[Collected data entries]
+---+

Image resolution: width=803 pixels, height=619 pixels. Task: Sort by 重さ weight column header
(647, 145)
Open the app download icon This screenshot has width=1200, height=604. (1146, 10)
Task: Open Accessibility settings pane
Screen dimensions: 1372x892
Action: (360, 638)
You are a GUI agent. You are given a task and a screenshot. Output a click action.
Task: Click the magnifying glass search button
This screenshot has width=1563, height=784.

+---+

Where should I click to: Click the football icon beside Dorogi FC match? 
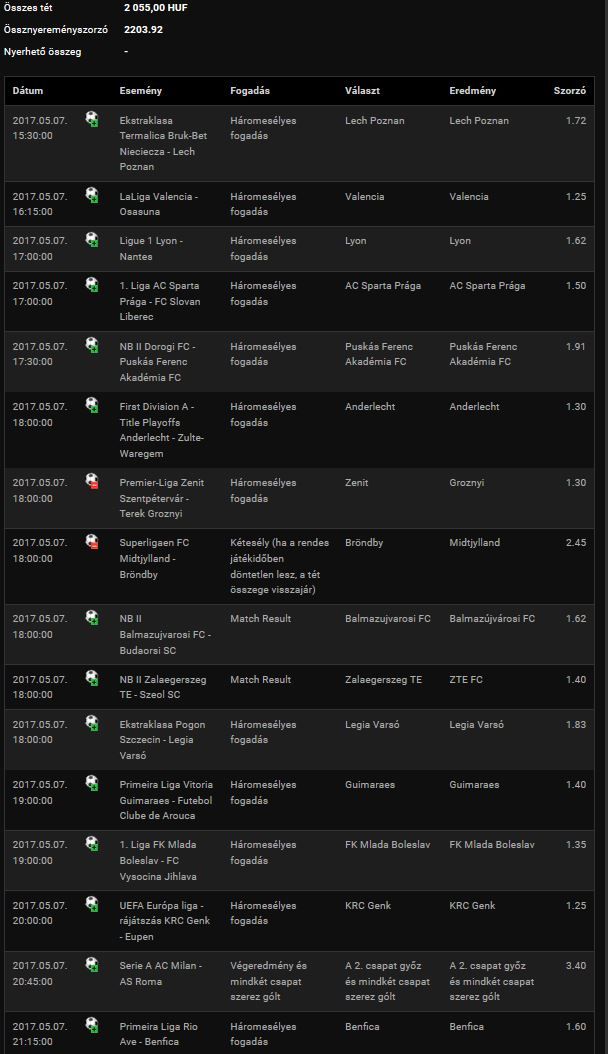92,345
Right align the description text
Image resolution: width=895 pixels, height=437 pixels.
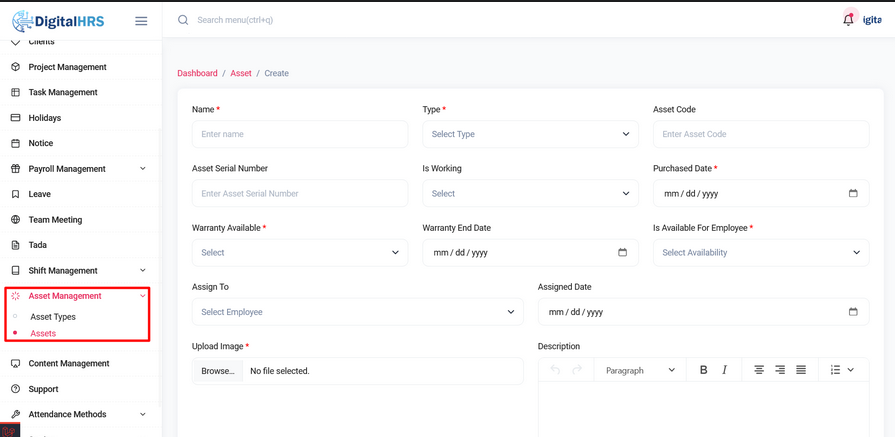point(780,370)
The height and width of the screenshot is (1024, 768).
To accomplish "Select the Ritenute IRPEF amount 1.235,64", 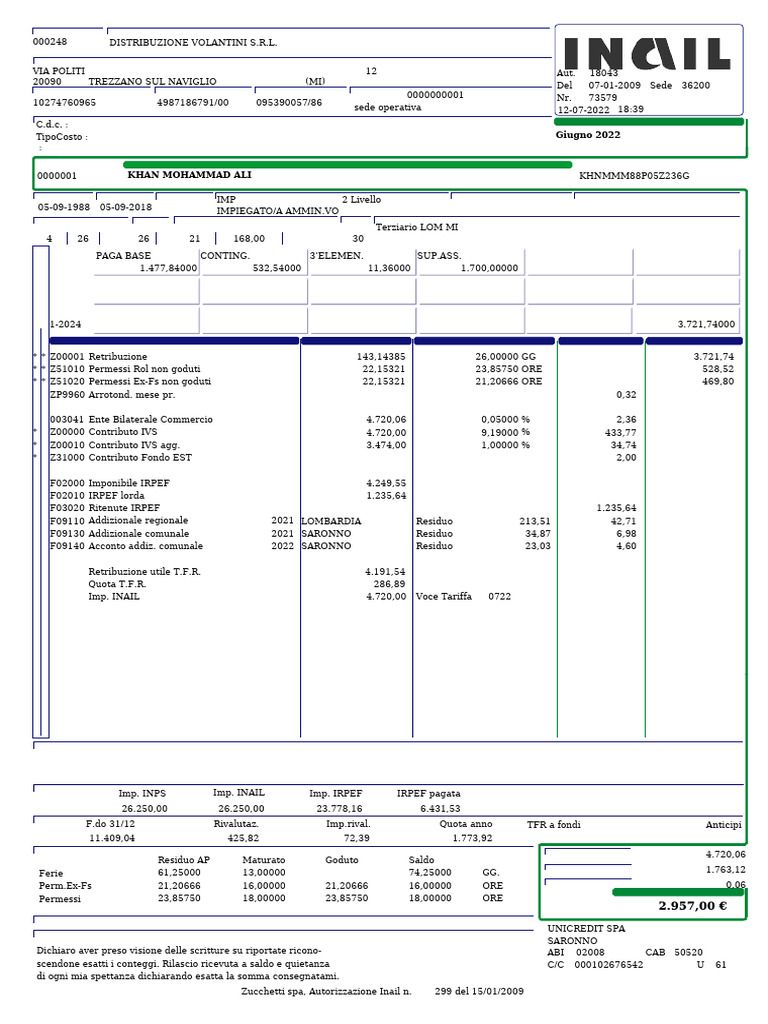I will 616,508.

+---+

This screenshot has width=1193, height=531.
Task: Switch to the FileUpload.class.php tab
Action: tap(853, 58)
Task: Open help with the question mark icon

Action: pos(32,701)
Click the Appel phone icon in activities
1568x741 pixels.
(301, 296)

+---+

WHAT IS REQUIRED
Begin with the line above that has "Image resolution: width=803" and continue through the line that has "This screenshot has width=1563, height=784.", setting each one down exactly. Stop there.

RESPONSE BOX
Image resolution: width=803 pixels, height=619 pixels. Task: Sort by 重さ weight column header
(647, 145)
Open the app download icon This screenshot has width=1200, height=604. (1146, 10)
Task: Open Accessibility settings pane
Screen dimensions: 1372x892
Action: (360, 638)
You are a GUI agent. You are given a task and a screenshot. Output a click action.
Task: Click the magnifying glass search button
This screenshot has width=1563, height=784.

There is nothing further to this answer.